Fig 1.
Schematic of host-virus interactions at the hemagglutinin (HA) viral surface protein.
(A) The structure of the H1N1 HA. The immunodominant HA head (HA1) contains the antigenic sites [8] onto which antibodies bind to neutralize the virus, whereas the HA stalk (HA2) is more conserved. (B) Immune escape due to increased avidity mediated by electrostatic charge, according to transmission experiments by Hensley and coauthors [1]. To infect host cells, virions must first successfully enter cells. To accomplish this, the HA protein binds to a cellular receptor, i.e. sialic acid, on the surface of the cell. An increase in charge is posited to increase HA avidity and therefore facilitate HA binding, leading to successful immune escape. (C) Patterns of charge over time in natural human sequences. Arinaminpathy and Grenfell [2] showed that the H3 increases over time, but that the H1 is constant. (Inset) Schematic of the net charge trends over time for the HAs of H1N1 and H3N2 viruses in natural human sequences.
Fig 2.
Identification of negative, zero, and positive functional branches.
(A) Scatter-plot of site-wise functional selection and expected charge, based on deep mutational scanning (DMS). For a given residue using DMS preference data, ‘functional selection’ is a measure of functional constraints at this site (a transformation of Shannon’s evenness) and ‘expected charge’ is the mean charge from DMS preferences. The colours are to facilitate the identification of the negative (yellow), zero (dark blue), and positive (light blue) branches. (B) The location of the residues belonging to each of the three branches identified in A, on the HA monomer, visualized with PyMOL [24] and PDB 1RVX [23]. (C)-(E) The net charge of the positive (C), negative (D), and zero (E) branches over time in 1741 H1N1 sequences from human hosts during 1918 to 2008.
Fig 3.
Evolutionary rates, relative solvent accessibility (RSA), and distances to receptor binding site (RBS) on functional branches.
(A) Normalized conservation scores (labelled rate of evolution) per site overlaid on the functional selection-expected charge plot. These conservation scores were obtained from Rate4site [27] with H1N1 sequences from the fludb database of the IRD [28]. A higher score indicates lower conservation and faster evolution. (B) Empirical cumulative distributions of conservation scores for each of the three branches. (C) Distances to the RBS overlaid on the functional selection-expected charge plot. These distances were calculated using PyMOL [23] (see Materials and methods) (D) Empirical cumulative distributions of the distance to the RBS for each of the three branches. (E) Relative solvent accessibility overlaid on the functional selection-expected charge plot. These scores were computed using dmstools2 [29] (see Materials and methods) (F) Empirical cumulative distributions of relative solvent accessibility for each of the three branches.
Fig 4.
Characteristics of conservation and distance to RBS in each HA subunit.

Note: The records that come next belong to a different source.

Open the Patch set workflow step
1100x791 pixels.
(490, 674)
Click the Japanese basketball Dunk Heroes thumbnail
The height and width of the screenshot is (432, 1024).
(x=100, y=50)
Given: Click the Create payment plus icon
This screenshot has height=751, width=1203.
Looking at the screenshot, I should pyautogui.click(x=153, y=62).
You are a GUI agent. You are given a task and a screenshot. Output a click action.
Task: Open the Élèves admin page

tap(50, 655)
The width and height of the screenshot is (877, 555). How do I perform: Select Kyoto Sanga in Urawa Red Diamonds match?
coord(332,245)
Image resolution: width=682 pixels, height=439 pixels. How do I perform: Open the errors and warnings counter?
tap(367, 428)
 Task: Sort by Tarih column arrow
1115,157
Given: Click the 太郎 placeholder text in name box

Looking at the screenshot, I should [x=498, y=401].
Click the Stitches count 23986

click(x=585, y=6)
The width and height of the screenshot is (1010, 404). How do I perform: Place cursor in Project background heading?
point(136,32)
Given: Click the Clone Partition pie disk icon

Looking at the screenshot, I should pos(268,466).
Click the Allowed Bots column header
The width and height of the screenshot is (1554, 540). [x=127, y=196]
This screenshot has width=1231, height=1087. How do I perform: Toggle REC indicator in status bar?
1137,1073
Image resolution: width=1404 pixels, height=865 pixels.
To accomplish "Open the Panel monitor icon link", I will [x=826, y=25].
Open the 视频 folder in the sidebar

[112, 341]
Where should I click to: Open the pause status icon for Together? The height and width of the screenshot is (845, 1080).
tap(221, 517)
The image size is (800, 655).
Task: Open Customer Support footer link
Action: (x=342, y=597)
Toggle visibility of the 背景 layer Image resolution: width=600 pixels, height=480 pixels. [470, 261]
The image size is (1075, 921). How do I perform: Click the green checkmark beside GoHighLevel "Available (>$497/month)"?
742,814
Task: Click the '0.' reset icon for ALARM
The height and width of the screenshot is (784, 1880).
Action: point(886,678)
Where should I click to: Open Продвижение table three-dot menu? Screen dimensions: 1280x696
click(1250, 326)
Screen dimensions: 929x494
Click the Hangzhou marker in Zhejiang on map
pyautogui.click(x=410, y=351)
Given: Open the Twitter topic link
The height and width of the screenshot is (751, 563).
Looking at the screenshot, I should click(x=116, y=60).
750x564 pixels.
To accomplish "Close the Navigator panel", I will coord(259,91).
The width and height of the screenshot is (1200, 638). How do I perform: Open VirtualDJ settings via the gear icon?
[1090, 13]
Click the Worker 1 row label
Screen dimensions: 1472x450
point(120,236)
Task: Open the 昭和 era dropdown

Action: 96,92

(A) Conservation scores (labelled rate of evolution) per HA subunit, overlaid on the functional selection-expected charge plot. These scores were obtained from the Rate4Site algorithm [27] using H1N1 sequences obtained from the IRD fludb database [28] (see Materials and methods). As in Fig 3A, note that higher scores indicate higher rate of evolution. (B) Distances to the RBS per HA subunit, overlaid on the functional selection-expected charge plot. These distances were calculated using RBS annotations according to Gamblin and colleagues [24] using PyMOL [23] (see Materials and methods). (C) and (D) are as in (A) and (B), respectively, but for the HA2 subunit. (E) Empirical cumulative distribution of evolutionary rates of each branch separated by domain. (F) Empirical cumulative distribution of distance to RBS, separated by both branch and domain.
Fig 5.
Fitted observed charge in 1918, 1948, 1978, and 2008 computed from fitted per-site multinomial logistic regression models.
These models were fitted using nnet [30] in R [31] (see Materials and methods). All 1744 human HA H1N1 sequences between 1918 and 2008 from fludb [28] were used to fit these statistical models. The arrow is used to highlight sites in the negative branch that are transitioning to positive values.